§ **Written request**:
In the records below, change "waste outlet" to "drain outlet" throughout the part that opens with the line containing "Choose the ±0,00" and closes with the line containing "coord(170,107)". Reproduce only that part, with everything else unchanged.

[Source records]
>>>>>
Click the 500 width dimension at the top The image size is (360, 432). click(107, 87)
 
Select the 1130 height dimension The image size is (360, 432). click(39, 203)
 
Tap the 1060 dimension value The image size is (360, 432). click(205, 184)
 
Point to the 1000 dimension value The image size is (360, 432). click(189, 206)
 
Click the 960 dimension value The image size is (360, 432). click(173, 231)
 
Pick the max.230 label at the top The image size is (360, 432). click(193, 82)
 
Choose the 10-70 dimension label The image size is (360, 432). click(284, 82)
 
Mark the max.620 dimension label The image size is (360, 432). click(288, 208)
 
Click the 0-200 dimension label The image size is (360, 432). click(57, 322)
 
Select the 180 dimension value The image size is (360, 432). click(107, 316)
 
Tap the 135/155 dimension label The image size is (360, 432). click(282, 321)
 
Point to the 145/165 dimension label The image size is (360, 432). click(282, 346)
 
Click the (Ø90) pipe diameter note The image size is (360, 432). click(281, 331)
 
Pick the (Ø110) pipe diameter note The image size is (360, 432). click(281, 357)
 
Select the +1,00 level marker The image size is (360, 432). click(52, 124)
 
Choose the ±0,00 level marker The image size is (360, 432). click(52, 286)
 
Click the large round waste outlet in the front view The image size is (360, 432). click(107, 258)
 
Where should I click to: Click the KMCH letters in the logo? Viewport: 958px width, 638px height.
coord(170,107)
<<<<<
>>>>>
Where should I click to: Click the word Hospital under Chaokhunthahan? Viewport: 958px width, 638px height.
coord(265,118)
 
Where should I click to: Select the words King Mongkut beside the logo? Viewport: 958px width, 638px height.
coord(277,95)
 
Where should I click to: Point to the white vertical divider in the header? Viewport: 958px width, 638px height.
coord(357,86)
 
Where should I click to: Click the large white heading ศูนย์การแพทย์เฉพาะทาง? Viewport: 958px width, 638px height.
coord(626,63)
<<<<<
§ **Output for this task**:
Choose the ±0,00 level marker The image size is (360, 432). click(52, 286)
 
Click the large round drain outlet in the front view The image size is (360, 432). click(107, 258)
 
Where should I click to: Click the KMCH letters in the logo? Viewport: 958px width, 638px height.
coord(170,107)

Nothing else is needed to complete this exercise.